Nutcrackers are fragile. Each Christmas before I put them out on display, I must first do the necessary repairs. Last year, the Mouse King’s sword was broken and the wooden baseball had become unglued from the wooden glove in the baseball player’s wooden hands. At the end of every season, I wrap them back up in paper and plastic and place them in large Rubbermaid bins which I store in the upstairs closet.
After 24 years, we have amassed so many nutcrackers that we hardly have enough room to display all of them in our small house. We used to arrange them all side-by-side on top of the server in the dining room. Now, they spill over onto the adjacent table. They stand in rows of stern observance among the shelves of the bookcases and peer down at us from atop the mantle.
You may recall that our son was married earlier this year. Despite his status now as a full-fledged adult, I occasionally find myself feeling nostalgic about days gone by. Recently, I found myself reminiscing about our nutcracker tradition while shopping at my local Target. I browsed the colorful displays of nutcrackers- wondering if perhaps they had a bride and groom- or if there might be a way to bring my new daughter-in-law in on the tradition.
I made the mistake of wondering some of these thoughts aloud to my husband. Then, I lamented the passing of the years, of our son growing up so quickly and the loss of our family tradition. Perry said curtly that it was time for the nutcrackers to move in with Brennen. “Brennen has a home and a family of his own”, he says. “It’s time for them to move in with HIM.”
On the other side of this tale, I know that my husband has “practical” needs in mind for the spaces previously occupied by nutcrackers once they are released from the burden of the wooden figures. My dining room table is already set, completely full with my grandmother’s red and gold china, vintage monogrammed napkin rings and salt dishes that Perry found for pennies on the dollar in one of his antiques outings. My husband feels that we need the server for entertaining, some extra space to hold the ice bucket and the wine. I knew the view expressed by my husband were the practical, logical solution, but the thought of a Christmas without those nutcrackers seems, well… sad. The sideboard at Christmas, without the nutcrackers standing guard, would look naked as a jaybird. Besides, I reasoned, we had absolutely no suitable Christmas decor to use to replace the areas previously occupied by the nutcrackers. Perhaps, I argued, I could buy some sale items at the end of the season to fill that void…until then, maybe they could stay at my house for one more year?
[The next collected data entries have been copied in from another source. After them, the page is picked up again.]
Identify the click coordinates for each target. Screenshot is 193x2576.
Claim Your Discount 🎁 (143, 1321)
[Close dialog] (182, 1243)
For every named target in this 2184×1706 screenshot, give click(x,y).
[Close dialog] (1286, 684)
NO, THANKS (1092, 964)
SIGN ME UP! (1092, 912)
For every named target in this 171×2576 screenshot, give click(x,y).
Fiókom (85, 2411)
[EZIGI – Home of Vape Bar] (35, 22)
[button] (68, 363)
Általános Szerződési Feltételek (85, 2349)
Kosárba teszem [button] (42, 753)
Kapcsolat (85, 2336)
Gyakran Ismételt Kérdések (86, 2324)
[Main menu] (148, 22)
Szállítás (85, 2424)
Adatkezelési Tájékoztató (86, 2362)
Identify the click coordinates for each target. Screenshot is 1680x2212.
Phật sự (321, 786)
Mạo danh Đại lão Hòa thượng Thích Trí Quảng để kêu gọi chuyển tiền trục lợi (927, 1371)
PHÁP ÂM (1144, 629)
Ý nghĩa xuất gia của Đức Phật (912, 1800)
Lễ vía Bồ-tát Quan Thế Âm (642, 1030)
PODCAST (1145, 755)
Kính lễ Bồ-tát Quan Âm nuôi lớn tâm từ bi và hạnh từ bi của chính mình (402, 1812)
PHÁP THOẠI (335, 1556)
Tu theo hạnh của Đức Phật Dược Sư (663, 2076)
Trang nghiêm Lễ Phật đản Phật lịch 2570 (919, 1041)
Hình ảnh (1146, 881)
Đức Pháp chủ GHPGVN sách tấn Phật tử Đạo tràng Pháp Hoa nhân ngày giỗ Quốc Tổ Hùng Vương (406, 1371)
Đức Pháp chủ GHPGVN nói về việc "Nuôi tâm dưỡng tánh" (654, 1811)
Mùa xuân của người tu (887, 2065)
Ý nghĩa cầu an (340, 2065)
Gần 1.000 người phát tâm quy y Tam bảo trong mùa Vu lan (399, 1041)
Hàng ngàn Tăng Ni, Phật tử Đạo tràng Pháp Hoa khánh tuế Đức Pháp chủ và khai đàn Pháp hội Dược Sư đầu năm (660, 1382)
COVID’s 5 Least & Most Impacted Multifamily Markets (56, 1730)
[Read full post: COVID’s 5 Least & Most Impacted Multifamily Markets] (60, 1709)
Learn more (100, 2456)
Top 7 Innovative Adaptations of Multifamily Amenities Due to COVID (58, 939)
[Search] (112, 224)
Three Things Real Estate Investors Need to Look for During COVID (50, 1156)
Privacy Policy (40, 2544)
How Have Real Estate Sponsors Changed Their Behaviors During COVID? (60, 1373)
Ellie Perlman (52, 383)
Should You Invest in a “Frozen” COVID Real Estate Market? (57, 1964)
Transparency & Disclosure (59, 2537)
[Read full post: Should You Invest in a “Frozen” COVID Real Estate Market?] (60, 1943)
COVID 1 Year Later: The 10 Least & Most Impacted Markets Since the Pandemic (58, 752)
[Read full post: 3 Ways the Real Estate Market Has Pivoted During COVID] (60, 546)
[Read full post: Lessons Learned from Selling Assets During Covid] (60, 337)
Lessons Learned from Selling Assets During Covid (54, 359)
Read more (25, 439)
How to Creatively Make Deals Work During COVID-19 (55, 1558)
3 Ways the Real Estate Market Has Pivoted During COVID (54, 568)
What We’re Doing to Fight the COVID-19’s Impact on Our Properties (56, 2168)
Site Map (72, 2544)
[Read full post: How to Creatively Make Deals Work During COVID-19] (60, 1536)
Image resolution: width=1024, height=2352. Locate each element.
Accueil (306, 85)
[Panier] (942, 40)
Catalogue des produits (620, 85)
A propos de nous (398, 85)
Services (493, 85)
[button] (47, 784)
In the end, I asked my son. I said, “Son, you’re married now with a house of your own, If you want to take the nutcrackers to your house this year, they’re yours… you know you are welcome to.”
This is what I said. But in my mind, I pictured those big ole dogs of his knocking them down from their perch, making a meal of the poor Mouse King. Gnawing the baseball to a pulp. Pulverizing the wooden cell phone like a chew-toy. I imagined the nutcrackers stored in those same bins, lined in rows along the perimeter of my son’s basement, the humidity loosening the nutcrackers’ fragile joints and patches of mold forming on their fur.
Such special things, these relics from the past 24 years. The journey, I suppose, of a boy becoming a man.
My son, however is a lover of tradition. His whole life, from the time he was an infant, he has found change to be difficult. What a nightmare it was, when it was time to transition from the crib to a big boy bed. He always hated the change of seasons, complaining when it was time to trade tennis shoes for sandals and t-shirts for bulky coats and itchy sweaters.
All these years spent together as mother and son, I thought we were so different on this accord. Wasn’t I the more progressive one? The one who always embraced change. Change, I said, was good. Now, I saw the nutcrackers positioned on the battlefront between progress and tradition. I had changed alliances. Change wasn’t good. Change was b-a-aa- ad.
“No, mom,” Brennen said “Never stop giving me the nutcrackers.” He was emphatic, animated, certain, all twenty-four years of him.